** TO DO **
Can you reproduce every line of the data below word for word, with the pictures left out?

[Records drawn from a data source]
----------

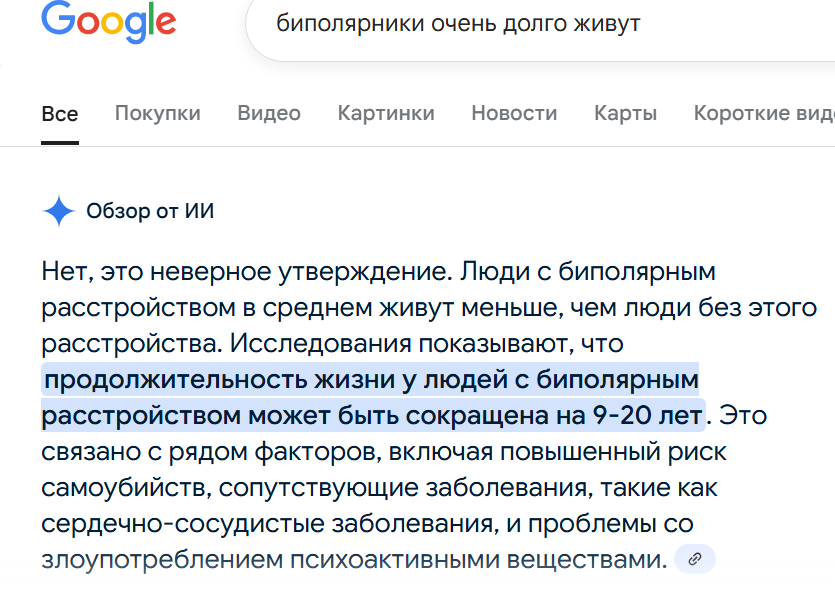Click the sentence Нет, это неверное утверждение
The width and height of the screenshot is (835, 589).
(247, 272)
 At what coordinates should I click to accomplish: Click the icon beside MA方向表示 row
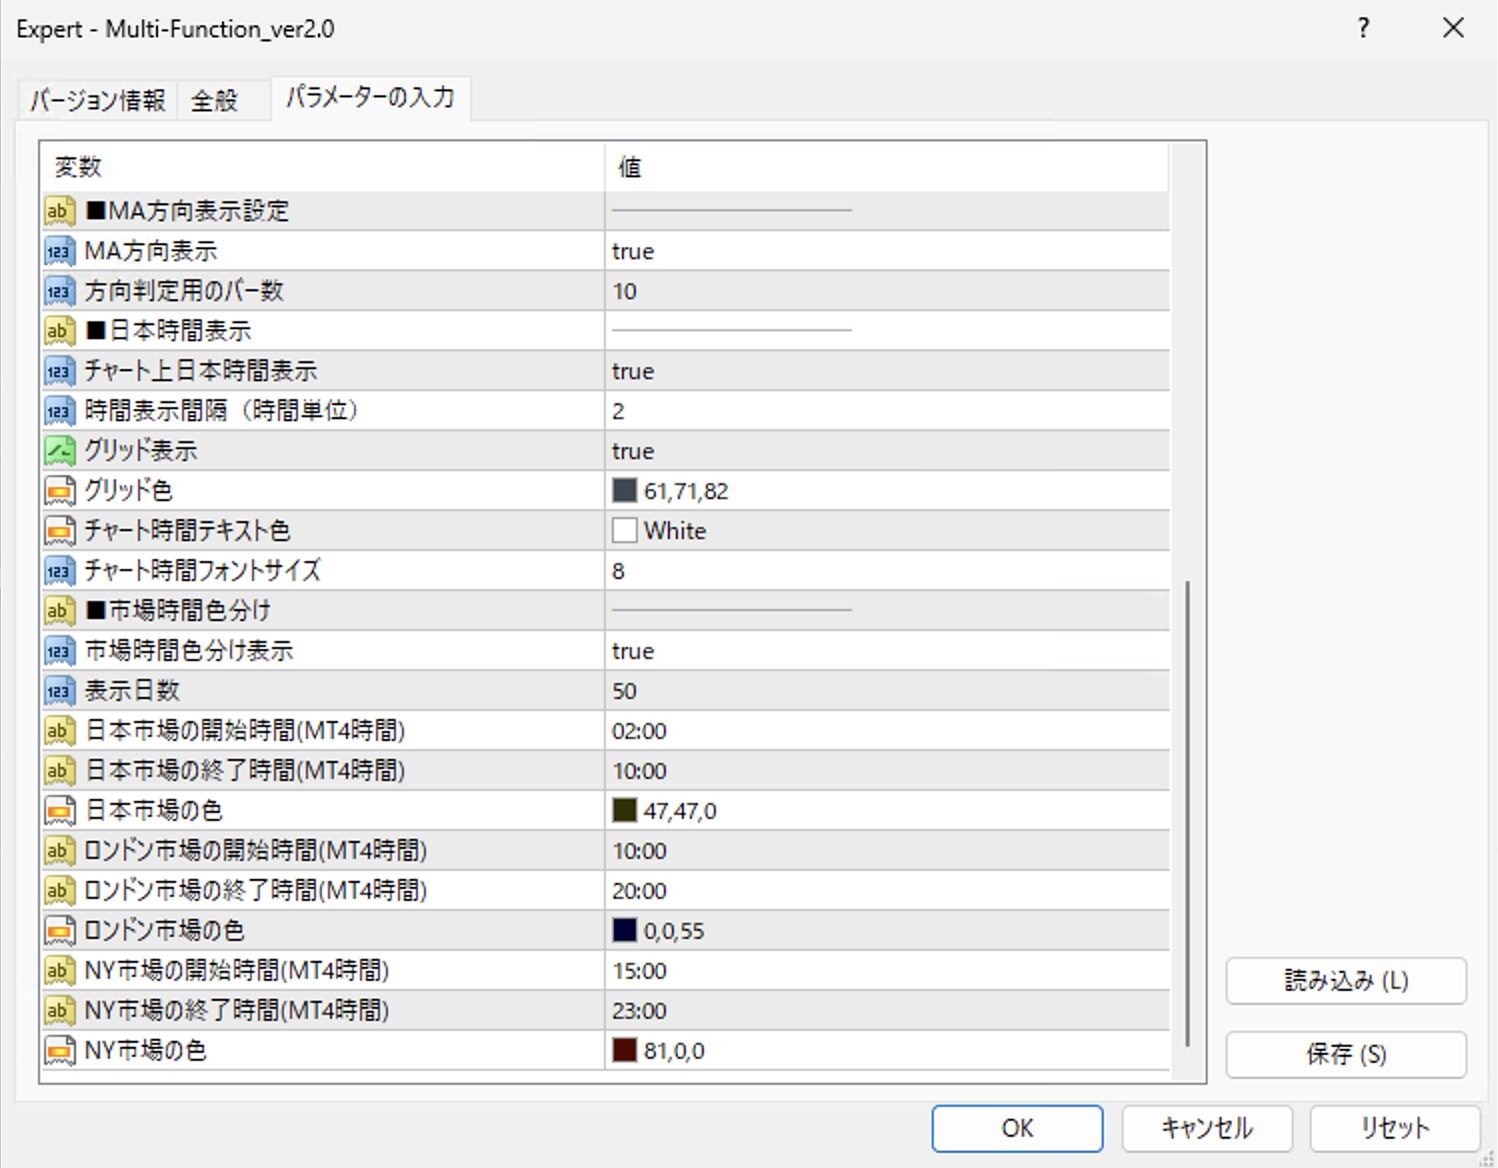(x=59, y=251)
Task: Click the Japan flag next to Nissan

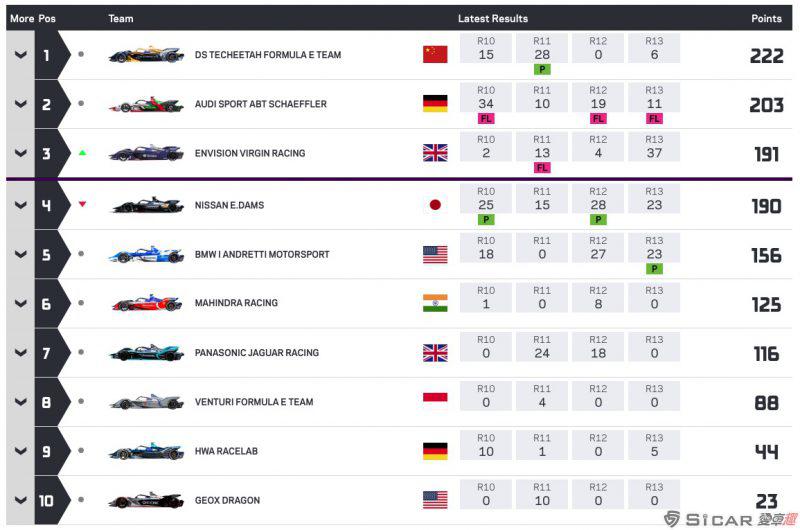Action: point(435,205)
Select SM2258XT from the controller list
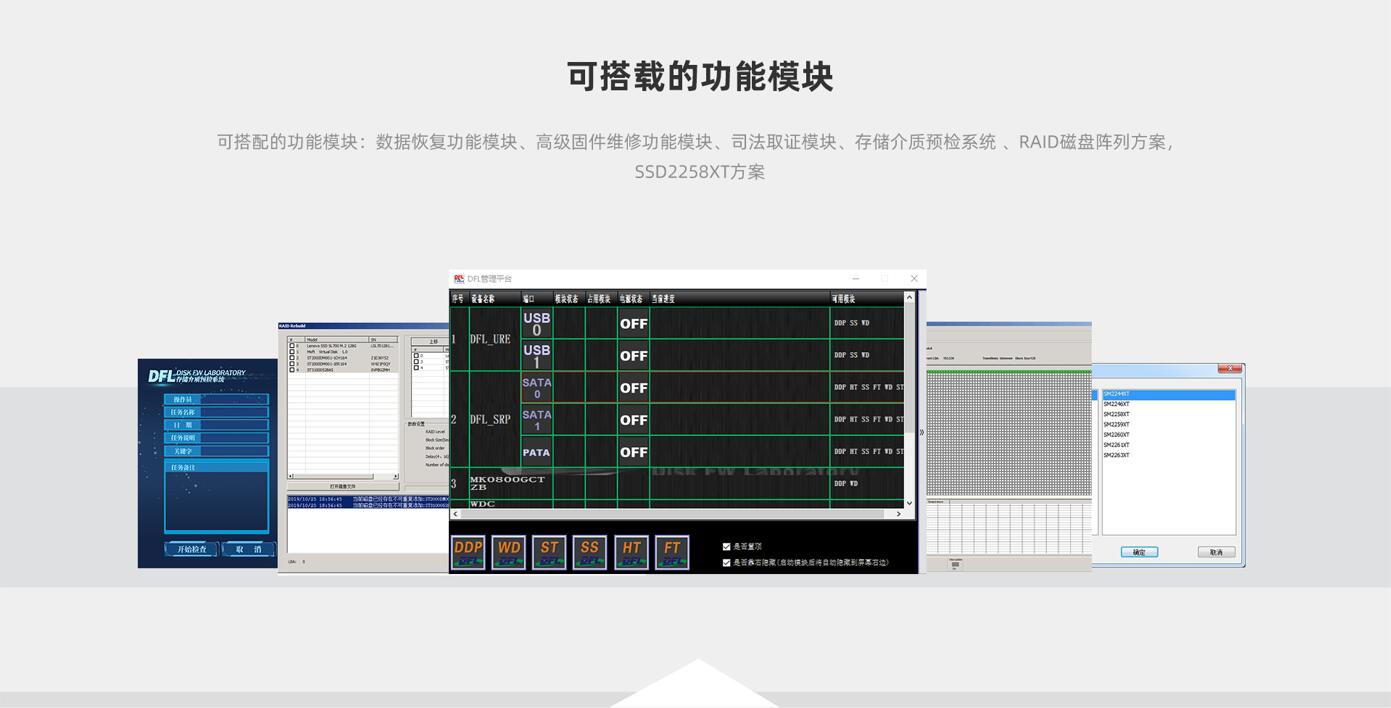The width and height of the screenshot is (1391, 708). [1116, 414]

----------

** SOLVED PROBLEM **
Click the sentence Нет, это неверное утверждение
The width and height of the screenshot is (835, 589).
(247, 272)
 At what coordinates should I click to accomplish: Click the icon beside MA方向表示 row
(x=59, y=251)
Task: Click the Japan flag next to Nissan

Action: point(435,205)
Select SM2258XT from the controller list
The width and height of the screenshot is (1391, 708). [1116, 414]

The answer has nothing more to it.